Lose All Your Weight, Fly for Free

Under a new pay-per-kilogram system, ghosts will be able to fly for nothing.

Samoa Air—which is sadly not an airplane made out of Girl Scout cookies and which is an airline with mini planes that appear to come pre-packaged in a box that you can order on Amazon—is beginning to charge its customers based on how much they weigh. As in, however many kilograms you bring on the plane—on your body and in your bags—you’ll multiply that by whatever set per-kilogram rate the airline is charging at the time.

From news.com.au:

“People have always traveled on the basis of their seat but as many airline operators know airlines don’t run on seats they run on weight and particularly the smaller the aircraft you are in the less variance you can accept in terms of the difference in weight between passengers,” [Samoa Air Chief Executive Chris] Langton told ABC radio.

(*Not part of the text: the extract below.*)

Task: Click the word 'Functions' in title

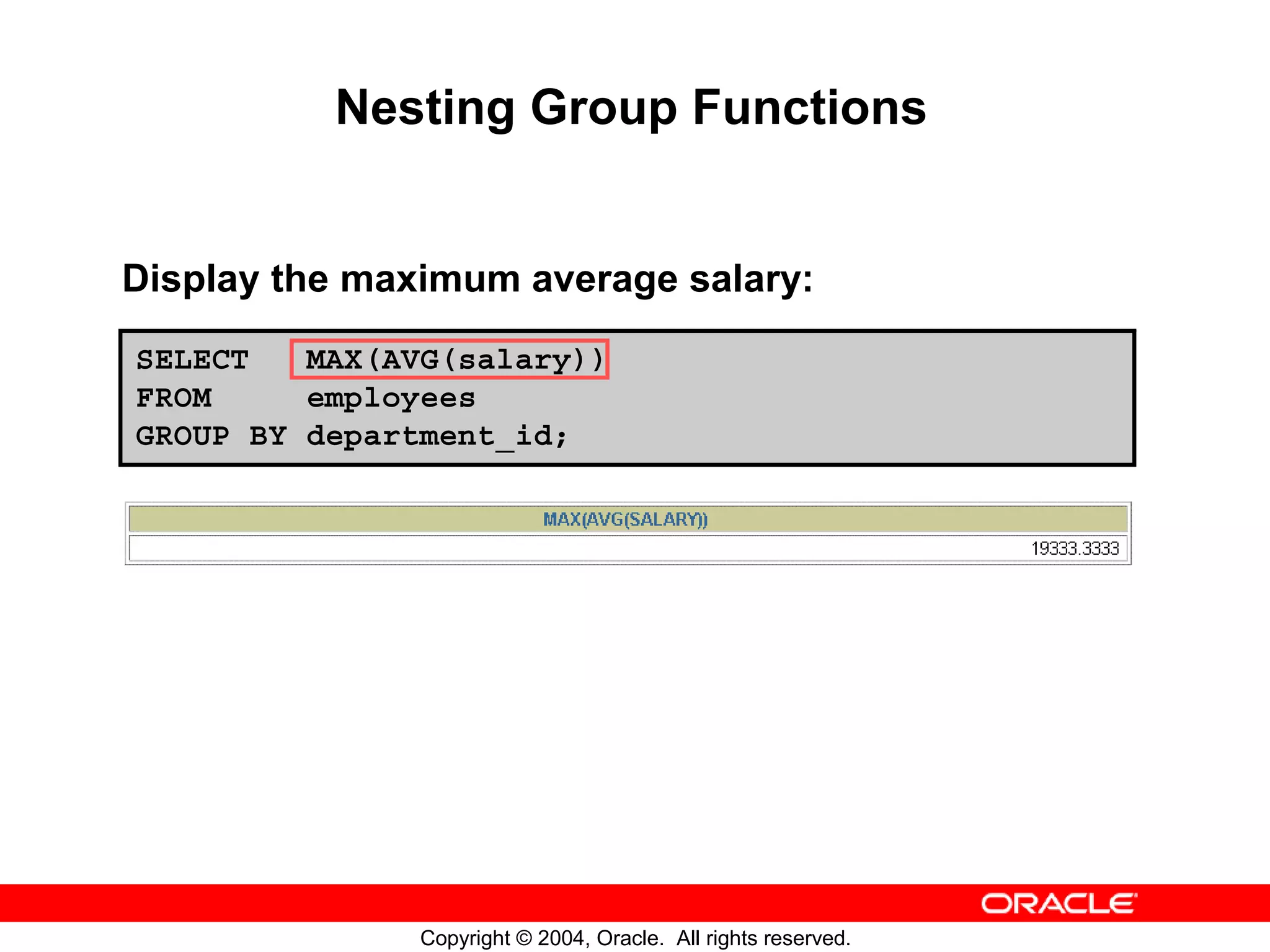Action: (x=809, y=107)
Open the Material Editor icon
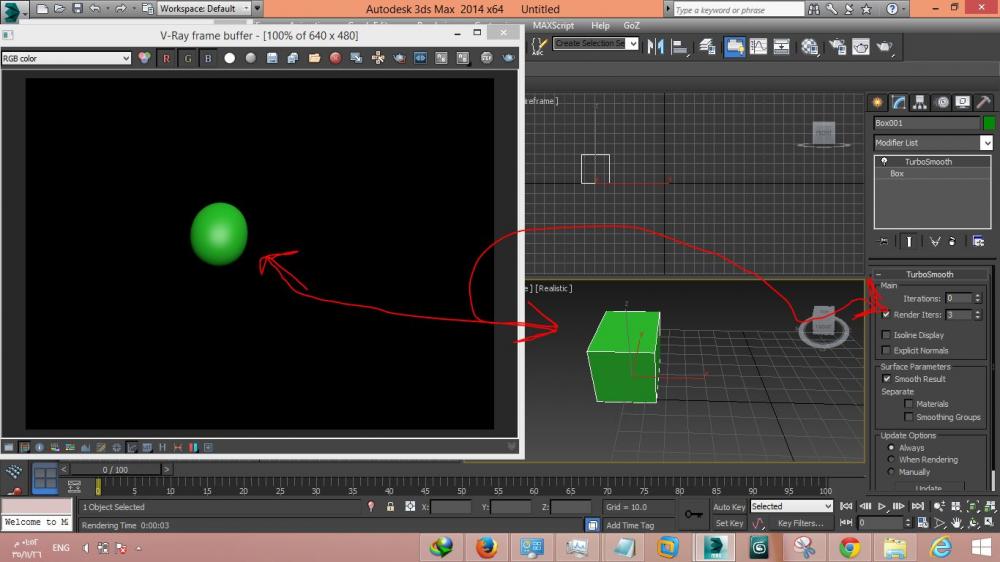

“There is no doubt in my mind that this is the concept of the future. We always weigh the mass that is on an aircraft. And that always has to pay for the transportation, it doesn’t matter whether you are carrying freight or people. Anyone who travels at times has felt they have been paying for half of the passenger next to them. The standard width and pitch of the seat are changing as people are getting a bit bigger wider and taller than they were 40-50 years ago.”

Under the pay by weight system passengers input their weight into the online booking section of the Samoa Air website and pay the “pay-per-kilo” rate for that sector.

The rates range from $1 a kilogram—for the weight of the traveler and their baggage—on the airline’s shortest domestic route to about $4.16 per kilogram for travel from Samoa to American Samoa.

Based on Samoa’s current rates, what would that cost the average American?

The average American woman weighs in at 166.2 pounds, or 75.5 kilograms, far from the ideal weight for her average height of 5 feet, 3.8 inches tall, according to the Centers for Disease Control. Her ticket on Samoa Air, at the $1 a kilogram rate, would cost $75.50.

But let’s be honest here. The average American woman is at least 20 to 40 pounds overweight—and it’s costing her an extra $20 to $40.

Now, you could presumably lie about your weight because you’re just plugging it into a form on a ticketing site, but passengers are then weighed again at the airport—like: on a scale, possibly in public—to confirm the original transaction. (They’re forgiving up to a two-percent difference, but they don’t refund if you come to the airport with way less weight than originally planned. So, time your diet carefully or something.) Samoa Air is a tiny operation—their planes have no more than 10 seats—so they’re probably as well-situated as any airline to make this work. Despite some academic support for the idea, American airlines will probably be flying people to Mars and letting dogs pilot intercontinental flights before they’re able to implement something similar.